[[ Exercise materials, beginning ]]
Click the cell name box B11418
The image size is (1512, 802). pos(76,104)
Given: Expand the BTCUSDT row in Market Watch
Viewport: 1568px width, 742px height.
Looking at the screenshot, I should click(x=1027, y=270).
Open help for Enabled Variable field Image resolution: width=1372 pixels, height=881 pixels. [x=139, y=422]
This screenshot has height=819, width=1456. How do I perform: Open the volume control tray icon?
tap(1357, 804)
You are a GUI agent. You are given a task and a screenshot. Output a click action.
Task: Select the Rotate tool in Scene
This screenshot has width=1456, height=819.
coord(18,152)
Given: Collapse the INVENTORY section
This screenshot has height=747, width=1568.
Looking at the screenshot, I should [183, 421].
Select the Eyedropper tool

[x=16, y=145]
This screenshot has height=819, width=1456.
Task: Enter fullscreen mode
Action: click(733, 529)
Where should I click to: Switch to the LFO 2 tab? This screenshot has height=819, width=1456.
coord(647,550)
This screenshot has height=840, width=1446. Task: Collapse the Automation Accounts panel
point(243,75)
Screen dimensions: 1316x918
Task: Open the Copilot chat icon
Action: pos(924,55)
[[ Exercise materials, end ]]
- **Try it**
Return all the lines above exactly as given.

- **Solved exercise**
Click the cell name box B11418
The image size is (1512, 802). pos(76,104)
Given: Expand the BTCUSDT row in Market Watch
Viewport: 1568px width, 742px height.
Looking at the screenshot, I should click(x=1027, y=270).
Open help for Enabled Variable field Image resolution: width=1372 pixels, height=881 pixels. [x=139, y=422]
This screenshot has height=819, width=1456. How do I perform: Open the volume control tray icon?
tap(1357, 804)
You are a GUI agent. You are given a task and a screenshot. Output a click action.
Task: Select the Rotate tool in Scene
This screenshot has width=1456, height=819.
coord(18,152)
Given: Collapse the INVENTORY section
This screenshot has height=747, width=1568.
Looking at the screenshot, I should [183, 421].
Select the Eyedropper tool

[x=16, y=145]
This screenshot has height=819, width=1456.
Task: Enter fullscreen mode
Action: click(733, 529)
Where should I click to: Switch to the LFO 2 tab? This screenshot has height=819, width=1456.
coord(647,550)
This screenshot has height=840, width=1446. Task: Collapse the Automation Accounts panel
point(243,75)
Screen dimensions: 1316x918
Task: Open the Copilot chat icon
Action: pos(924,55)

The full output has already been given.